*Stored data*
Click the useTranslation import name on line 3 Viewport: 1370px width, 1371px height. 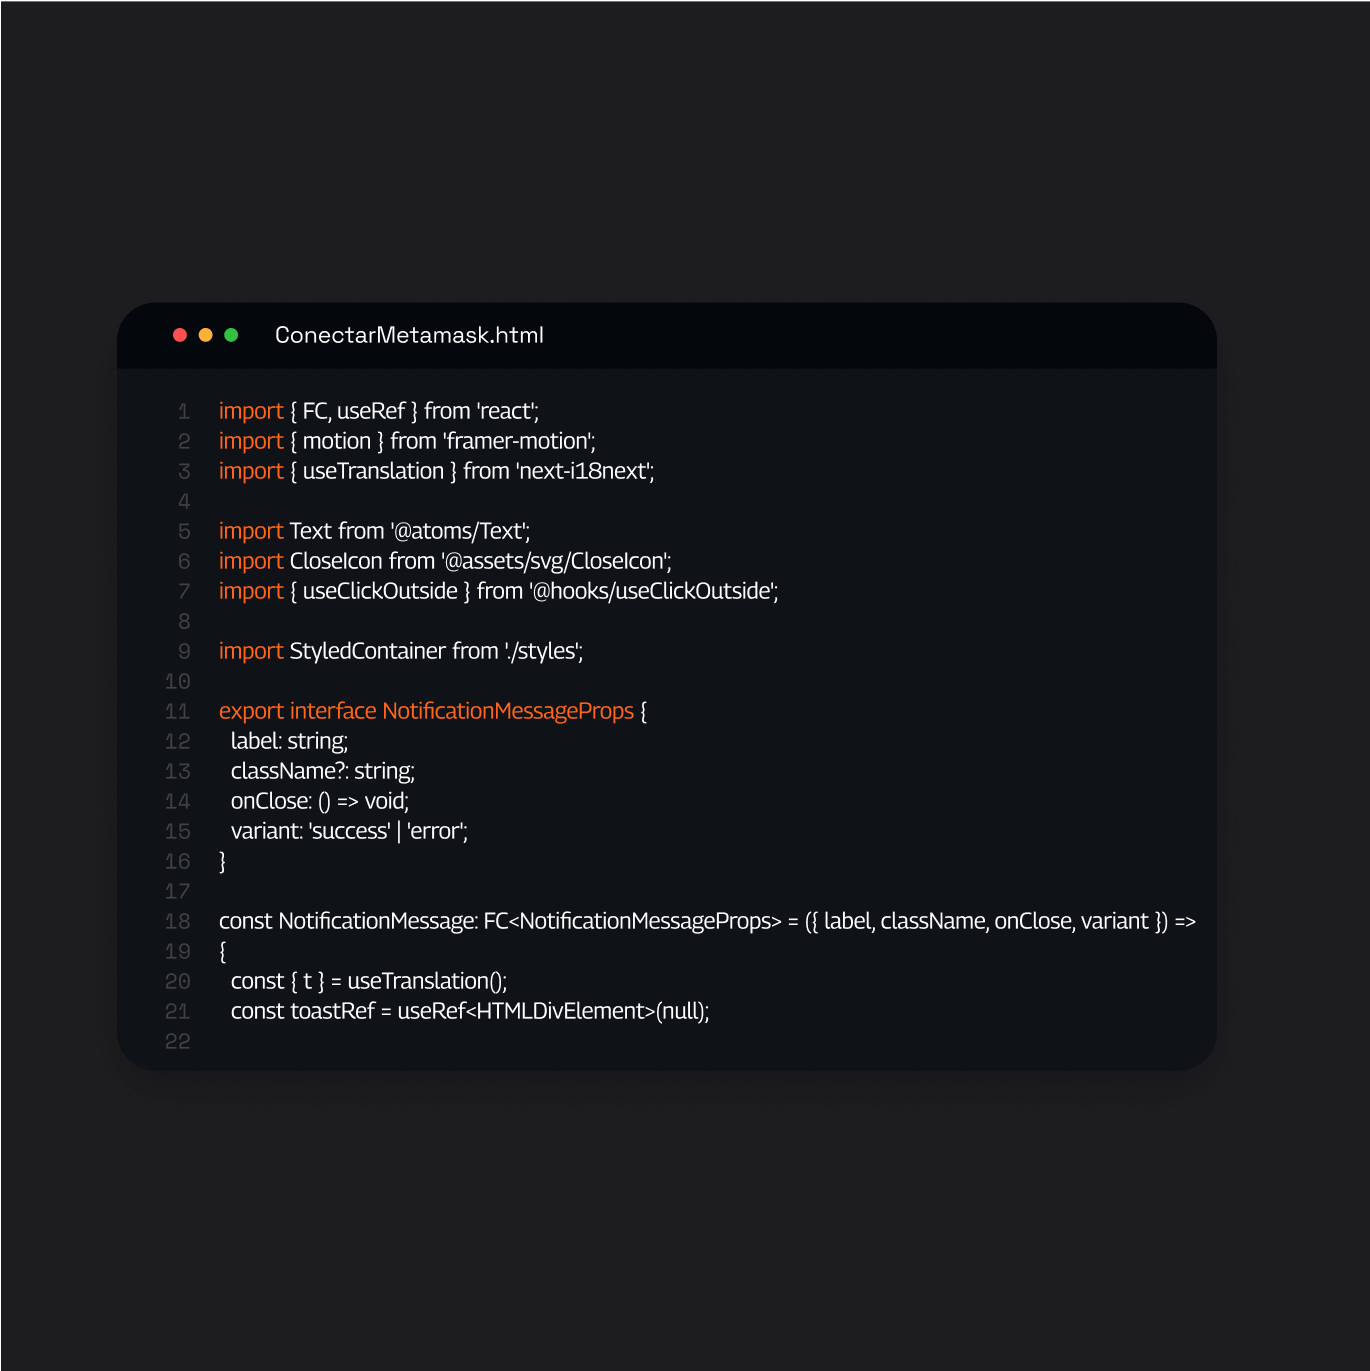(373, 471)
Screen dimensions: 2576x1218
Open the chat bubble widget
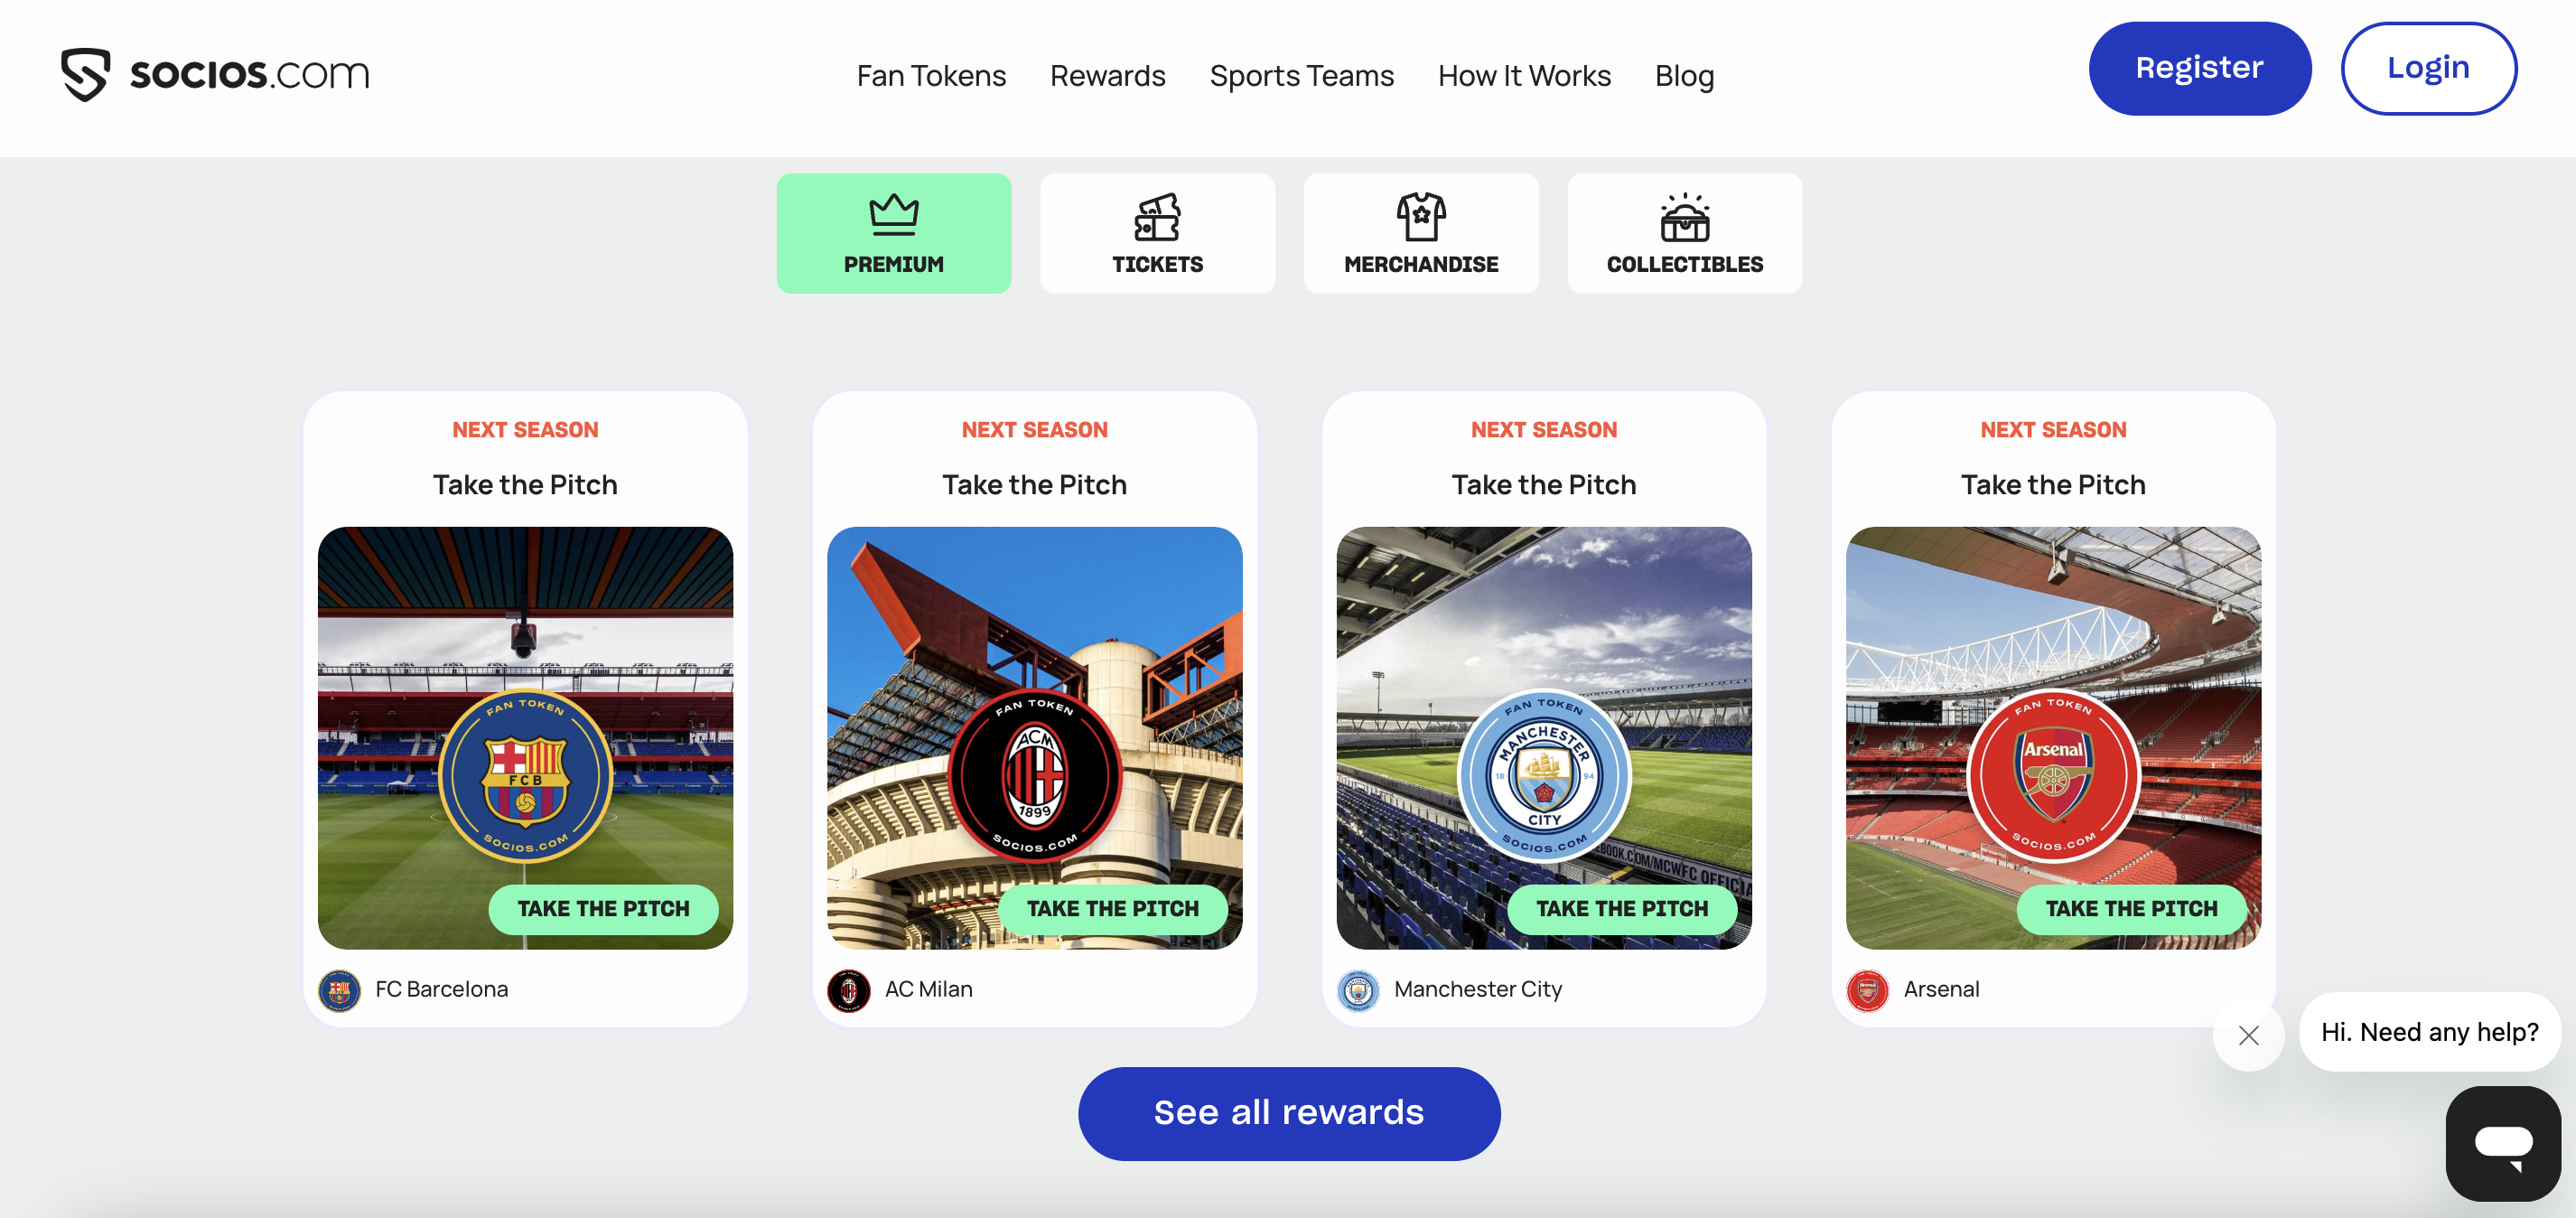pyautogui.click(x=2502, y=1142)
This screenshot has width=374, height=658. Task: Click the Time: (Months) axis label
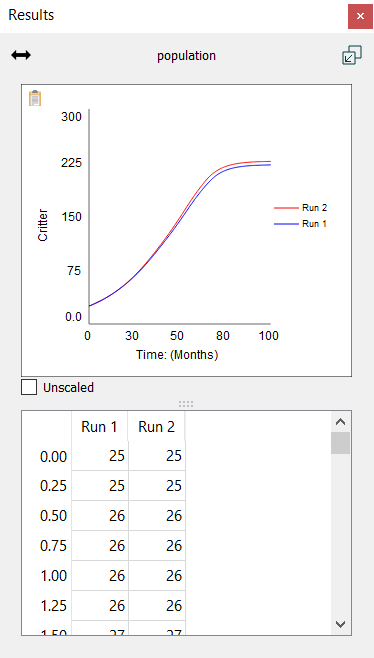pos(177,355)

*Required action*
From the line that contains "Open the chat bubble widget" to the final line of the entries, reproduce every line exactly, both ends included. Leave out all pictures.

*Answer to the exercise*
Open the chat bubble widget
pyautogui.click(x=2502, y=1142)
This screenshot has width=374, height=658. Task: Click the Time: (Months) axis label
pos(177,355)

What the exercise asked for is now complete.